Robert Genn and the Art of the Road
We explored atmosphere through the vivid, tape-masked work of Michael O'Toole — a painter who could make you feel mist on your face and sun on your skin. It was a powerful lesson in how atmosphere creates depth, emotion, and a sense of place.
In this article, we stay in that spirit of discovery as we turn our attention to a different kind of depth — compositional depth. And there is no better teacher for this than the artist who was one of my very first instructors: Robert Genn.
First, let's talk about something that might seem simple but is anything but. What makes a road in a painting interesting?
Roads and pathways are one of the most common subjects in landscape painting. I've painted them more than just about anything else — and I realized, looking back as I put together this module, that I'd been doing them somewhat on autopilot for years. Generic, swoopy, a little boring. Some of those paintings were actually quite nice, but the roads were just... roads.
What Robert Genn taught me — and what you'll feel immediately when you study his work — is that a road has a job. It leads your eye in. But how it leads your eye in is everything. A road that hides behind a hill. A bend you didn't expect. A destination that's just barely visible, a little shrouded, a little mysterious. That's not just a road anymore. That's an invitation.
What is around that corner? What will I find when I go on this road trip? There's an element of adventure in it — and that's what we love about roads in painting.

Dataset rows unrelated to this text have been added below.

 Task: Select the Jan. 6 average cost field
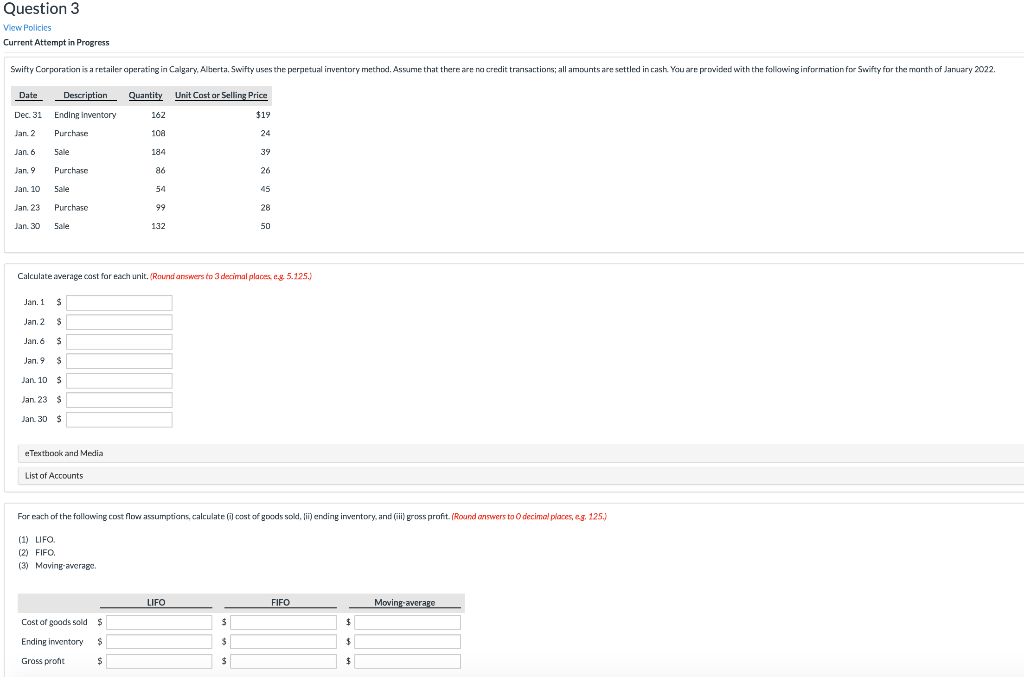coord(119,341)
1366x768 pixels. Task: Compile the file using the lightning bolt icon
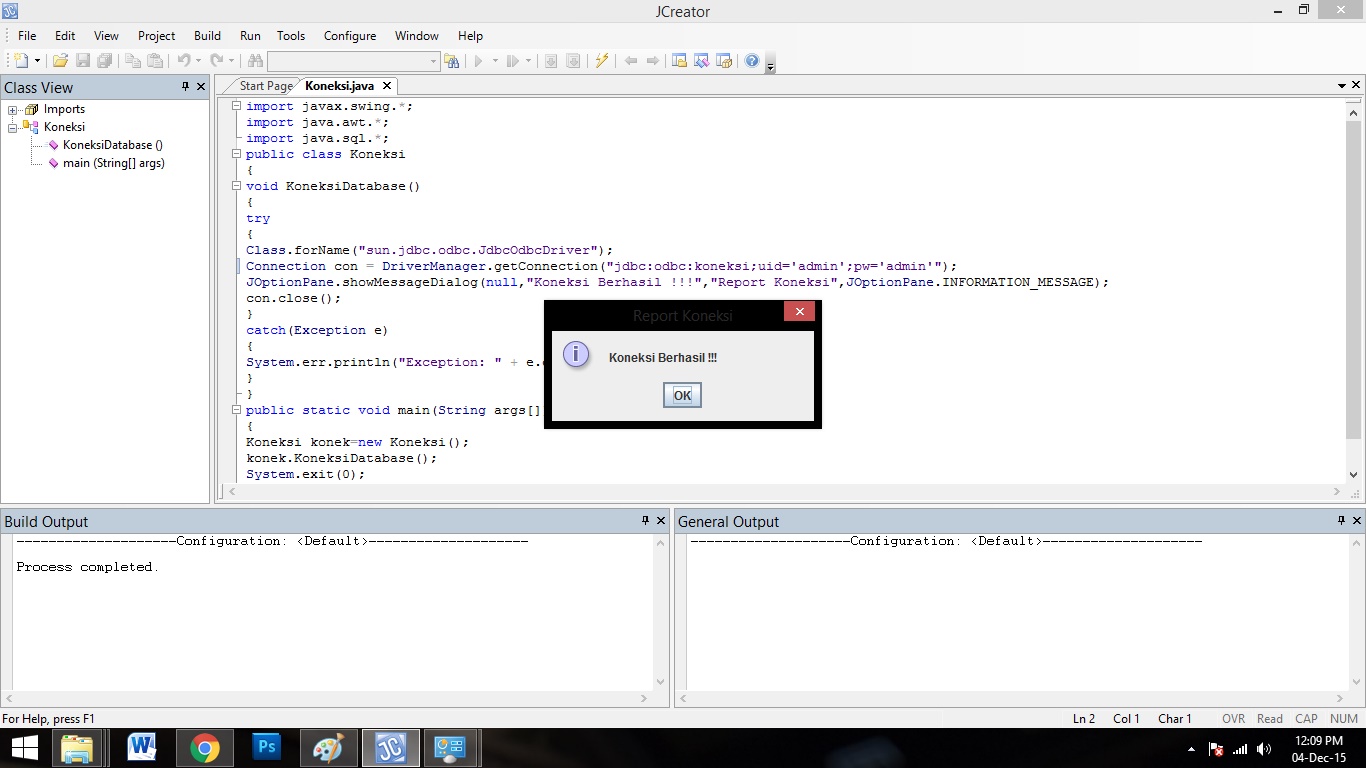click(x=601, y=61)
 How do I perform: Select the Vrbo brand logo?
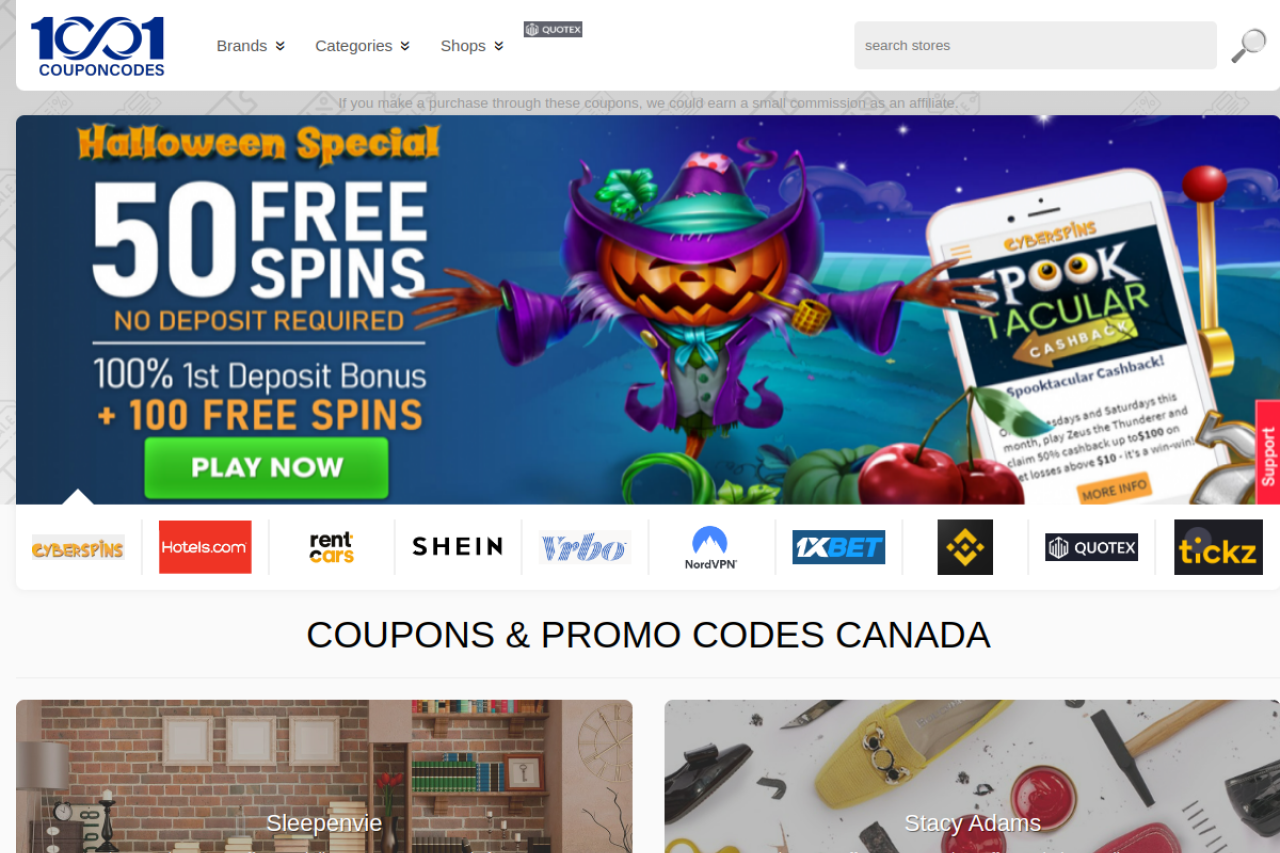tap(585, 547)

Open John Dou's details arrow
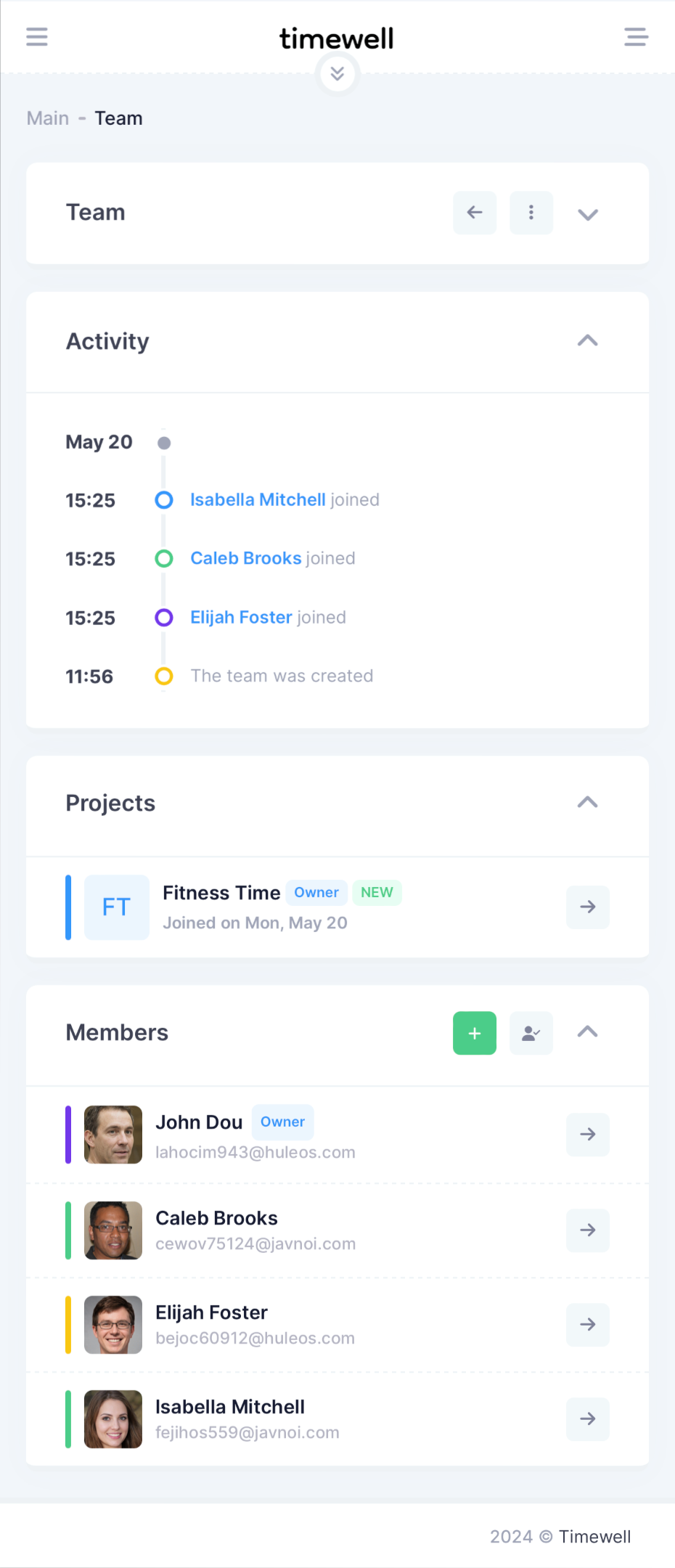click(x=588, y=1135)
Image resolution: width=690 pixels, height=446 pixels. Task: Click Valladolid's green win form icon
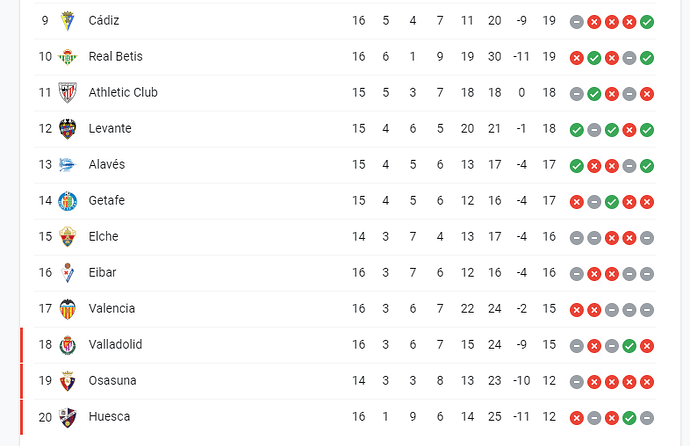629,346
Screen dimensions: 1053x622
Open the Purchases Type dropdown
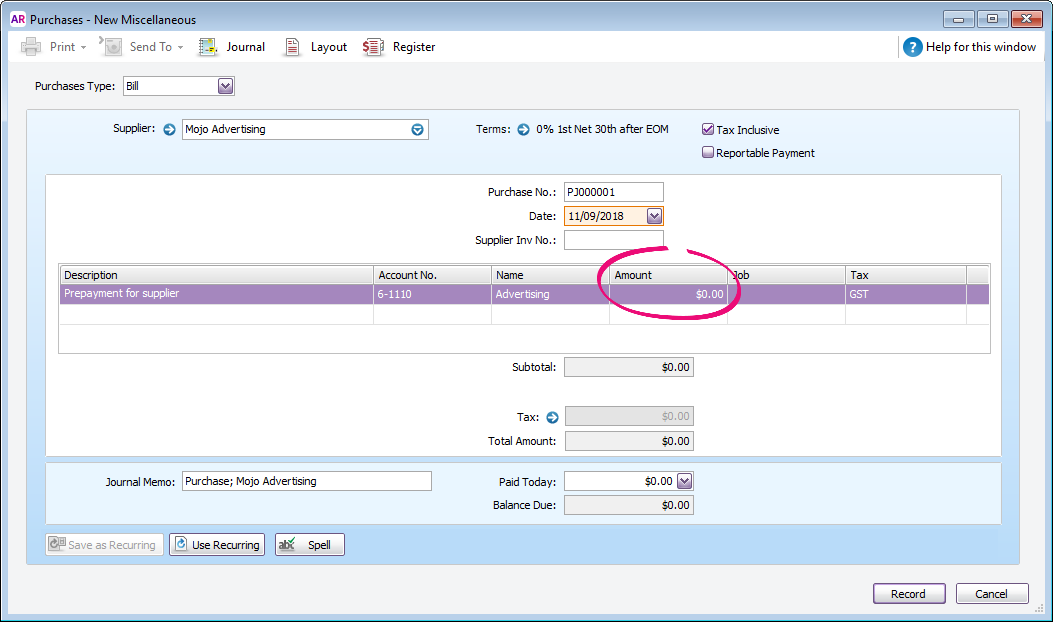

Robert Genn understood this deeply, and his painting of a road in Ireland (yes, Ireland!) is the perfect example of it.
What I Learned
Studying this master copy taught me several things I carry with me every time I pick up a brush:
1. Roads should disappear. One of the most powerful things Genn did in this painting was let the road hide behind a section of hill. You don't see the whole thing at once — it bends, it dips, it reappears. That mystery is what makes a viewer lean in. If you can see every inch of the road, there's nothing left to wonder about.
2. Gray is where the eye rests. This one surprised me when I first learned it from Robert. He used grays masterfully — and not just one gray, but dozens of different grays, warm ones and cool ones, throughout the painting. He described gray as a place for your eye to rest, and once I understood that, I started seeing it everywhere in great paintings. It's the quiet between the notes.
3. Gradations create believability. A gradation is where color shifts gradually as it moves across a surface. Robert taught me this concept early in my training, and you can see it everywhere in this painting — the grass getting lighter as it approaches the horizon, the water shifting from darker to lighter, the background colors growing more muted and hazy the further they recede. This is atmospheric perspective in its subtlest form, and it's what makes a painting feel real.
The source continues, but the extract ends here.